What makes this even more confusing is that you actually agree with that logic — you say that multi-season RAPM is more reliable than single-season RAPM precisely because everyone in the regression has more data. That’s exactly how career playoff RAPM works. You’re acknowledging the mechanism that improves reliability and then turning around and saying it somehow doesn’t apply in the playoff context. That’s not a different principle it's the e same statistical process operating on a smaller pool. The only way it “wouldn’t work” is if multi-year aggregation somehow made the data less stable, which is impossible.

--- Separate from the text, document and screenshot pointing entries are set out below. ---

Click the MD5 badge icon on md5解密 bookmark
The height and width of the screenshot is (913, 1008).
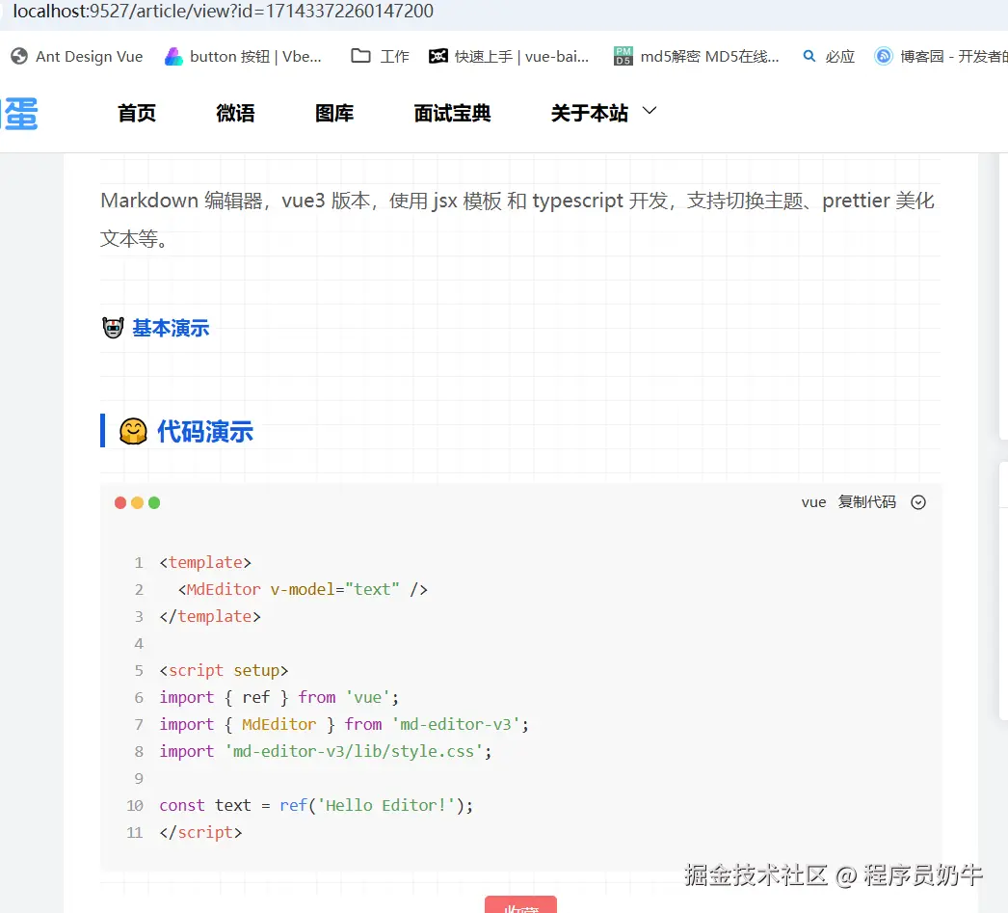(x=623, y=56)
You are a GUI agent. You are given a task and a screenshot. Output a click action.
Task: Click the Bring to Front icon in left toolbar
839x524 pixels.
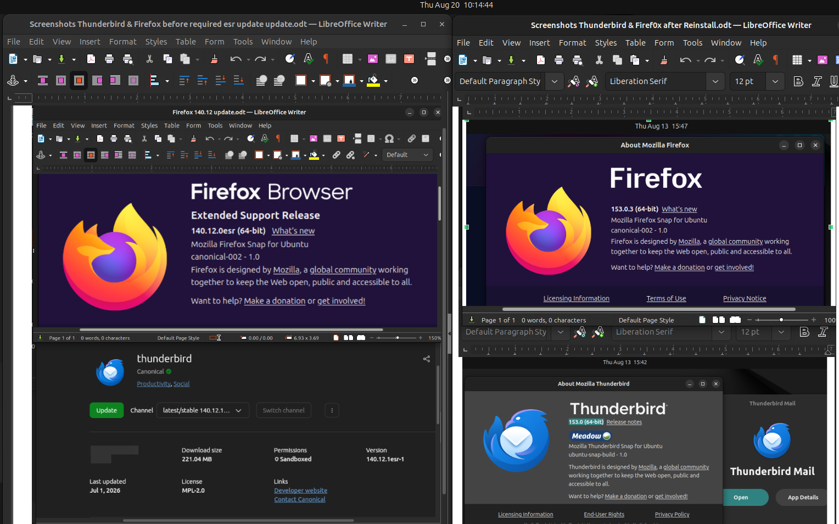point(261,81)
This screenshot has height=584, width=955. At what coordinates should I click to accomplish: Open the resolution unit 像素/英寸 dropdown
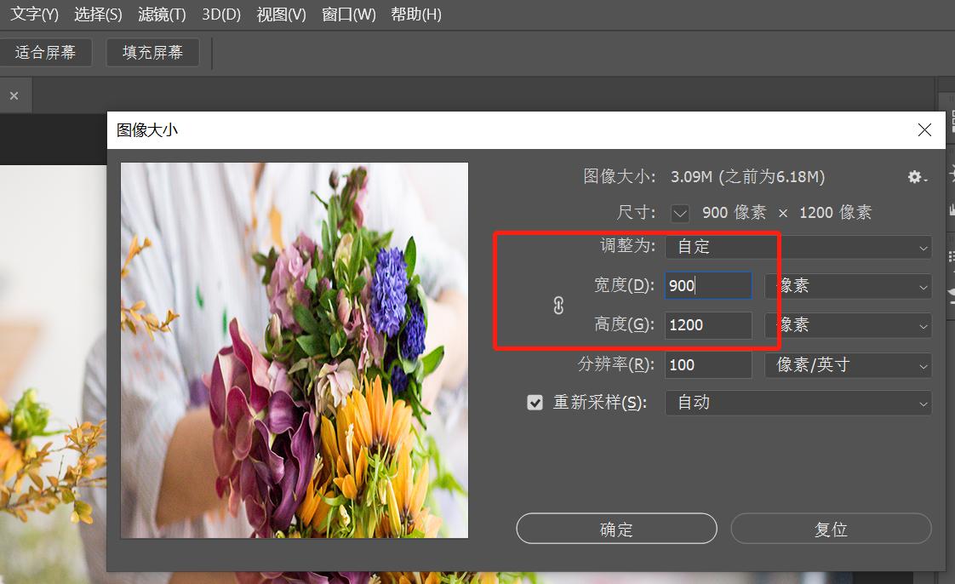848,364
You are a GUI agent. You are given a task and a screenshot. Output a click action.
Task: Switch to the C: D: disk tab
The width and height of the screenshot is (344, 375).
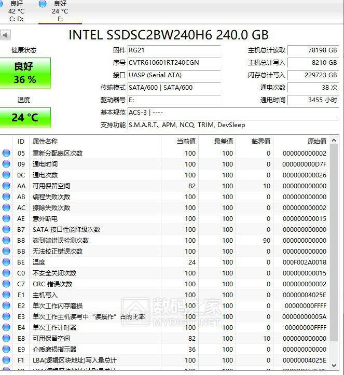16,11
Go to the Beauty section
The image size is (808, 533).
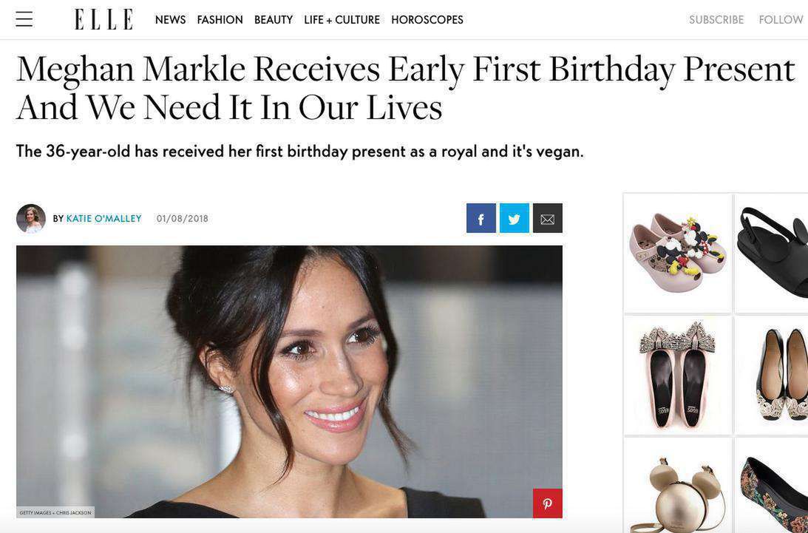(274, 20)
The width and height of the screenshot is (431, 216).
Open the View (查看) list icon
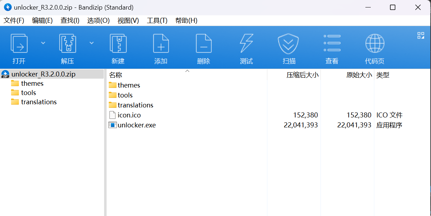point(332,44)
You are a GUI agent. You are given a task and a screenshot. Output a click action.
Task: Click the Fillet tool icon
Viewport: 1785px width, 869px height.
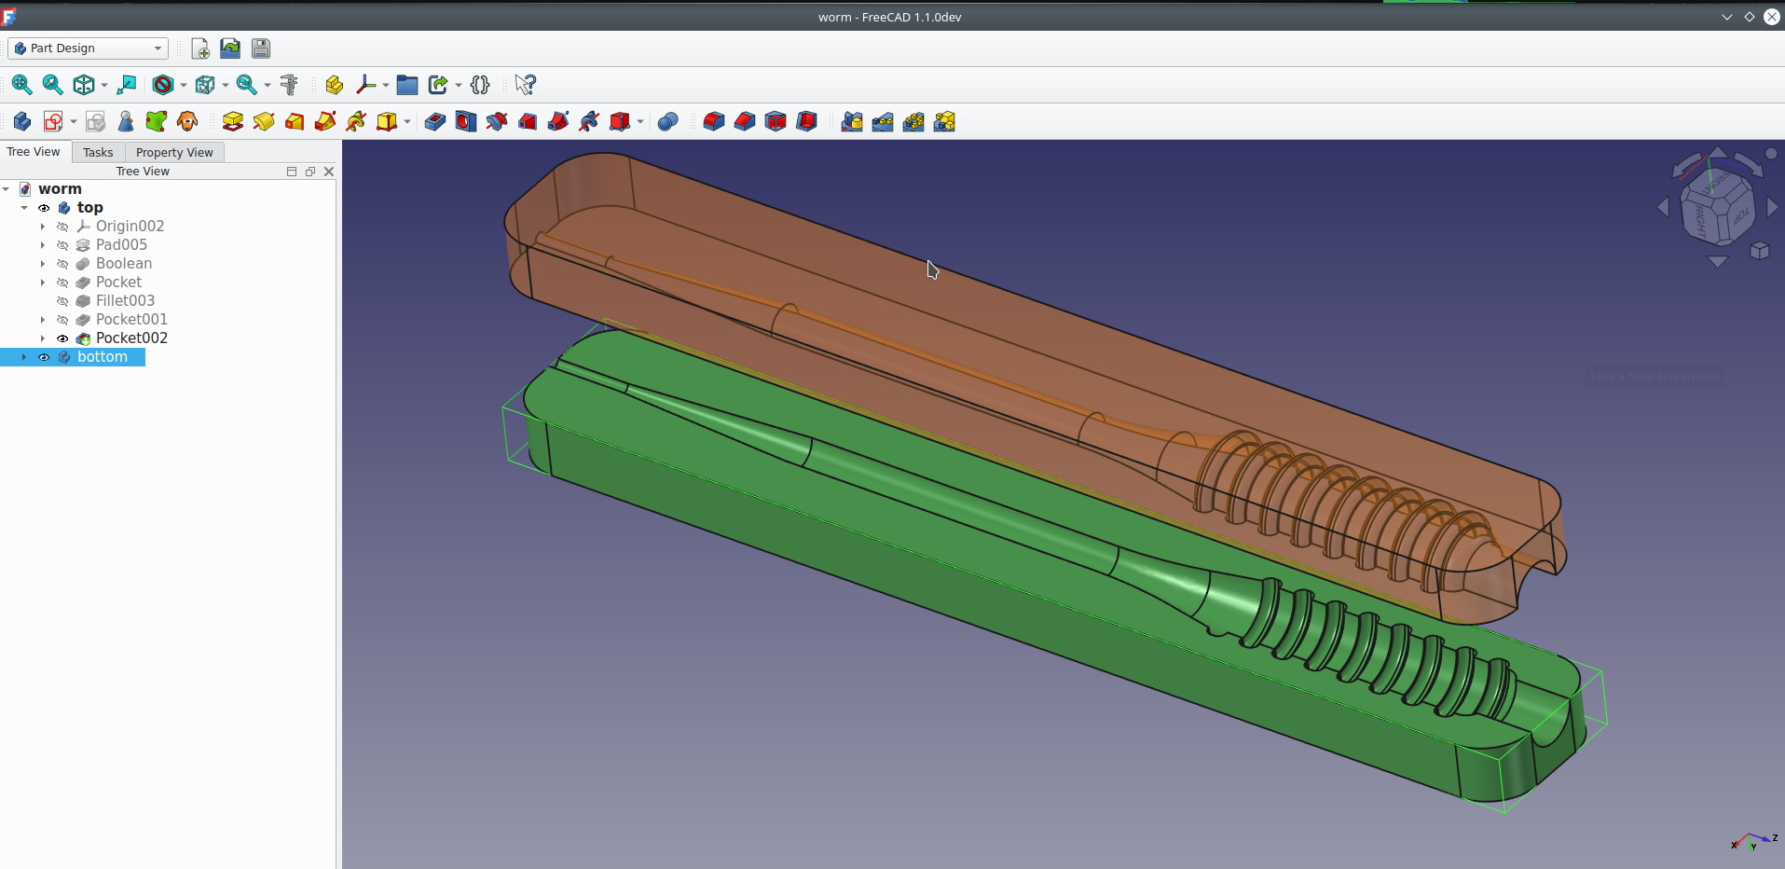point(714,121)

By contrast, playoff EPM uses box and tracking data that are themselves unstable in small playoff samples. Those stats (like rim deterrence, defensive matchup data, and shot quality) are highly volatile in small samples — and EPM still relies on RAPM-derived priors to stabilize its impact component. So it’s not an independent fix; it’s standing on the same foundation you’re rejecting, just with fewer games and more noise per possession.

The claim that career playoff RAPM “isn’t directed at the relevant question” because this is a “single-year peaks” project doesn’t hold either. If the goal is to estimate true player impact in playoff environments, it makes no sense to privilege a noisier, less-stable metric over one that’s explicitly designed to filter out randomness. Multi-year data doesn’t dilute peak performance — it clarifies whether what looks like a peak was genuine impact or variance.

As for your point about other players’ small samples increasing noise — that’s precisely why multi-year data helps. You’re correct that RAPM’s reliability depends on everyone’s sample size, not just one player’s. But that’s an argument for aggregation, not against it. By pulling multiple years together, you increase the effective sample not only for the player in question but also for every player he shares the floor with. This stabilizes the entire adjustment matrix.

Meanwhile, you continue to give single-playoff EPM, BPM, and even single-series on/off splits some analytical weight — all of which are drastically smaller samples and carry no structural correction for opponent, teammate, or lineup noise. You can’t simultaneously say multi-year RAPM is too noisy to use and then turn around and cite single-year or single-series data as “one of the best measures we have.” That’s internally inconsistent.

The reliability hierarchy is well-established in the literature:
multi-year RAPM > single-year RAPM ≈ hybrid box/impact (like EPM) > raw BPM/on-off in small samples.

So unless there’s actual empirical evidence showing multi-year playoff RAPM performs worse than single-year EPM in out-of-sample prediction or stability tests, dismissing it as “hand-waving” is just selective skepticism.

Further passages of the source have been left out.